Problem to work on: Your copy should match the records below exactly, except for the pictures.

*** Opening of Recorded information ***

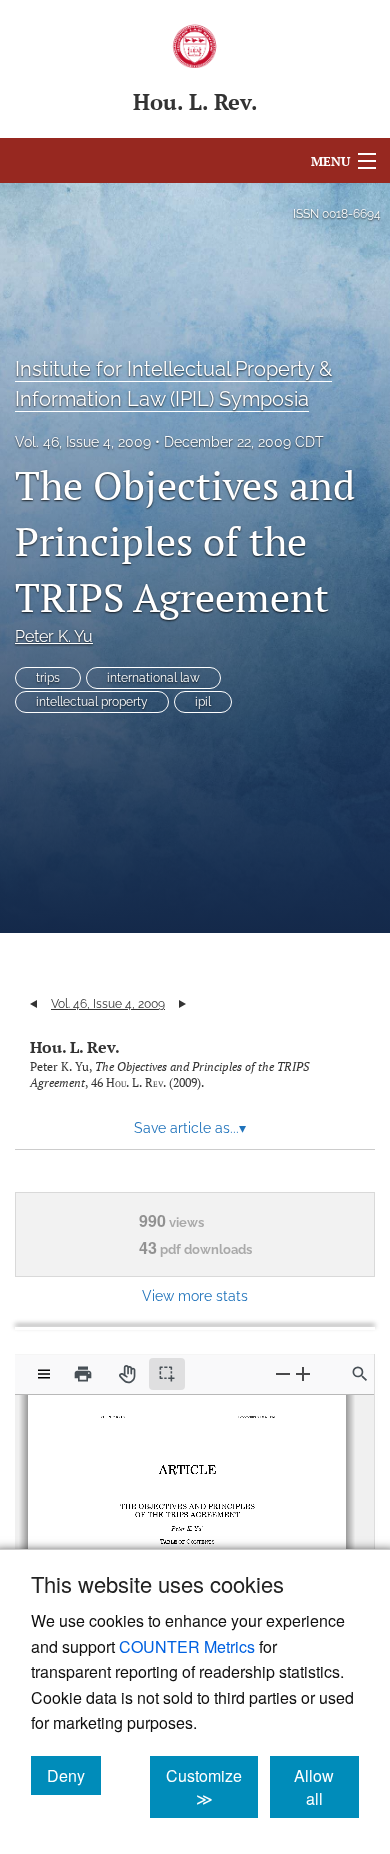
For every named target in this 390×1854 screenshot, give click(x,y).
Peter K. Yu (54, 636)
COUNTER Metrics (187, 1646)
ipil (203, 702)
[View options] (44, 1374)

*** Close of Recorded information ***

Expected answer:
For every named target in this 390×1854 screenshot, give click(x,y).
Peter K. Yu (54, 636)
COUNTER Metrics (187, 1646)
ipil (203, 702)
[View options] (44, 1374)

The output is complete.